Hi @alphie,
If you're sure normalizing the new lines in preprocessing is not an option, yes, you could try constraining spancat suggester to sentence boundaries.
I would check first if sentence boundaries are indeed a problem here. It might be that the new-line characters result in in incorrect spancat candidates or inconsistent annotations or maybe there are not enough examples of spans with new lines inside.
The first thing I recommend you do is to run spacy debug data
on your span annotated dataset. This should raise a warning if the annotated spans are are of good quality from the modelling perspective.
Second, I'd try to see if the annotations you create with Prodigy are compatible with the spancat suggester you use for training the spancat component. The spancat component performs two steps: 1) span candidate generation and 2) span candidate classification (you can find out more about how spancat works by reading this blog). If your annotations are incompatible with the suggestions, the model won't learn anything useful. If that's the case you'll need to modify the suggester function.

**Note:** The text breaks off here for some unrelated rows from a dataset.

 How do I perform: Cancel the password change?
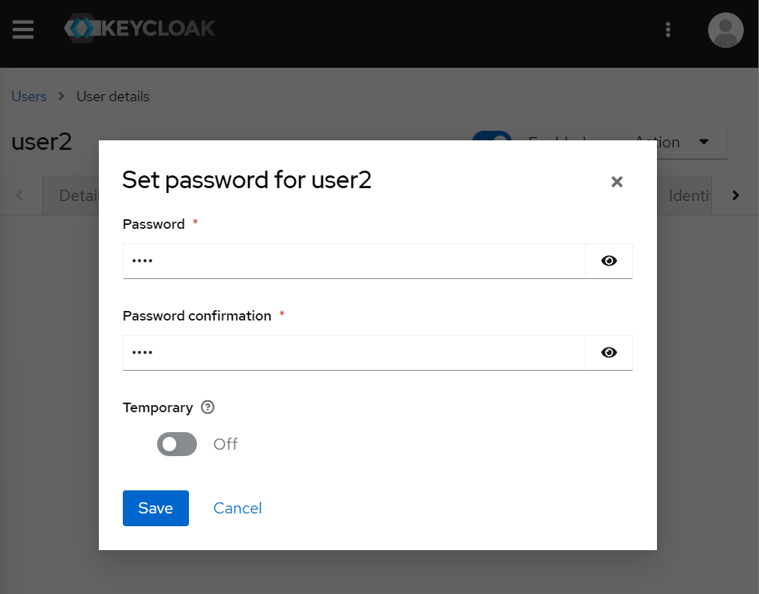coord(238,508)
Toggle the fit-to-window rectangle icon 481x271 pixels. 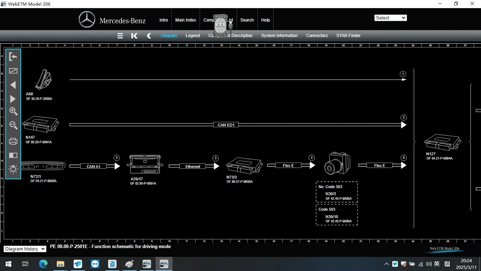click(x=13, y=71)
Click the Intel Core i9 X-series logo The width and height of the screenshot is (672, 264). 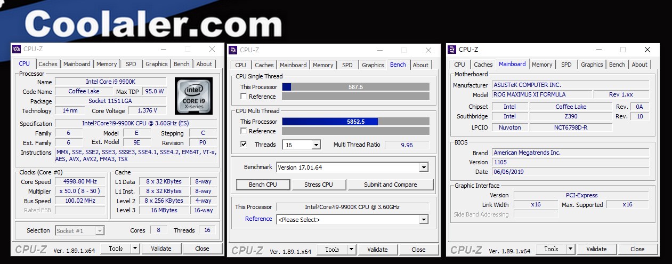[193, 96]
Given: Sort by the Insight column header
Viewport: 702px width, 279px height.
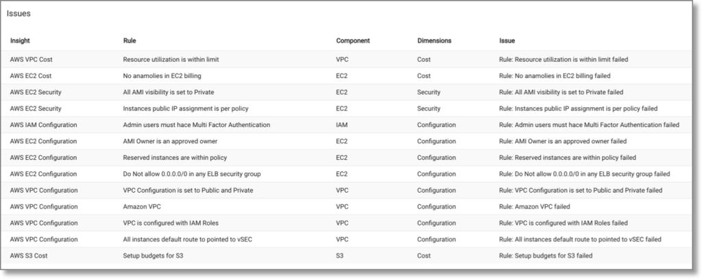Looking at the screenshot, I should [20, 41].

For a quick check if you spans are compatible, you can pass the suggester function you used in training to to spans.manual
with the --sugester
parameter and try to annotate the spans. If spans are incompatible a pop up with a warning will be raised.

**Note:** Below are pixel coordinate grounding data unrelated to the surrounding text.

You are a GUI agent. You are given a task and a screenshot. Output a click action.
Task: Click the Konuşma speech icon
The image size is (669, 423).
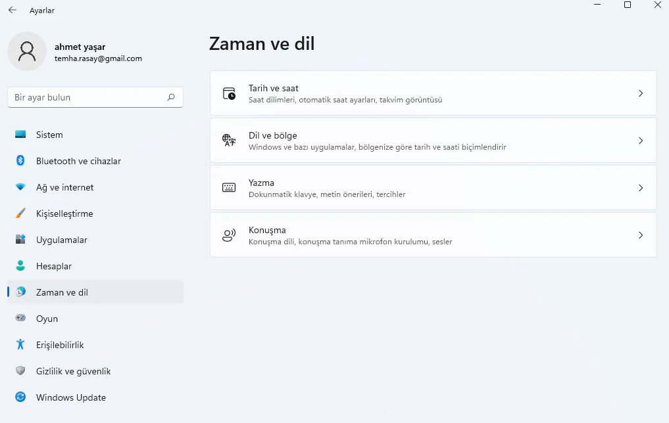pos(228,234)
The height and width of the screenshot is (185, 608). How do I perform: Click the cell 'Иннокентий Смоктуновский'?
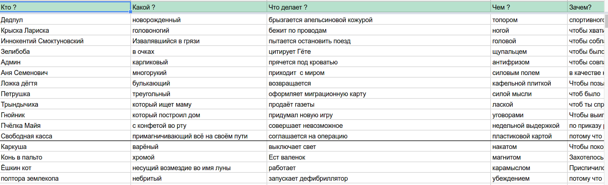pyautogui.click(x=65, y=41)
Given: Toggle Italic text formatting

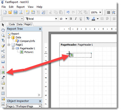Looking at the screenshot, I should (76, 19).
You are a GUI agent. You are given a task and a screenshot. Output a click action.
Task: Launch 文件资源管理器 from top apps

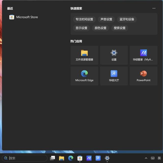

Since Prodigy CLI won't allow passing arguments to the registered function, if you want to use the default spaCy suggester spacy.ngram.suggester_v1, you'll need to wrap it in a function to be able to pass the requried arguments e.g.:
from spacy import registry
from spacy.pipeline.spancat import build_ngram_suggester
from spacy.pipeline.spancat import ngram_suggester
from spacy.pipeline.spancat import Suggester
from functools import partial
@registry.misc("spacy.my_ngram_suggester.v1")
def build_ngram_suggester() -> Suggester:
"""Suggest all spans of the given lengths. Spans are returned as a ragged
array of integers. The array has two columns, indicating the start and end
position."""
sizes = [2,3,4,5,6,7,8,9,10]
return partial(ngram_suggester, sizes=sizes)
Then you should be able to pass it to Prodigy recipe like so:
python -m prodigy spans.manual test_spans blank:en news_headlines.jsonl --label A,B --suggester "spacy.my_ngram_suggester.v1" -F my_suggester.py
If you would like to validate your existing annotations programatically, you could write a script that processes your annotations and compares it with the suggestions. You could reuse most of the logic of the validate_with_suggester
function available in the spans.py
source code (you can access it from your prodigy package installation folder, then recipes/spans.py
- run prodigy stats
to find out the exact path)
If you get to a conclusion that you need to constrain the spancat suggester to sentence boundaries, you would need a custom suggester function that uses the output sentencizer
or senter
(if you're going to train a component as you were planning).
spacy-experimental
has some examples of suggester function variations including sentece-suggester which contains a function that constrains n-gram suggestions to sentence boundaries.
So the suggested workflow would be as follows:
- implement a custom suggester function that makes sure the output is within sentence boundaries (take this suggester as an example)
- try annotating with
spans.manual
and the built-in rule based sentencizer
and your custom suggester function to see how the suggestions look like. Perhaps the new lines do not trip the sentencizer
and the with the new suggester, the suggestions include the new lines. It's recommended to pass a custom suggester function to prodigy spans.manual
recipe with --sugester
function as explained above to make sure your annotations are compatible with model's candidates at the inference time.
- If it turns out that a trained SenteceRecognizer is needed, you would work with
sent.correct
to train the senter
component. This workflow would be completely independent of spancat for training and evaluation.
- Once you have a satisfactory
senter
component, you repeat step 2) with the spaCy pipeline form step 3) and your custom suggester function from step 1)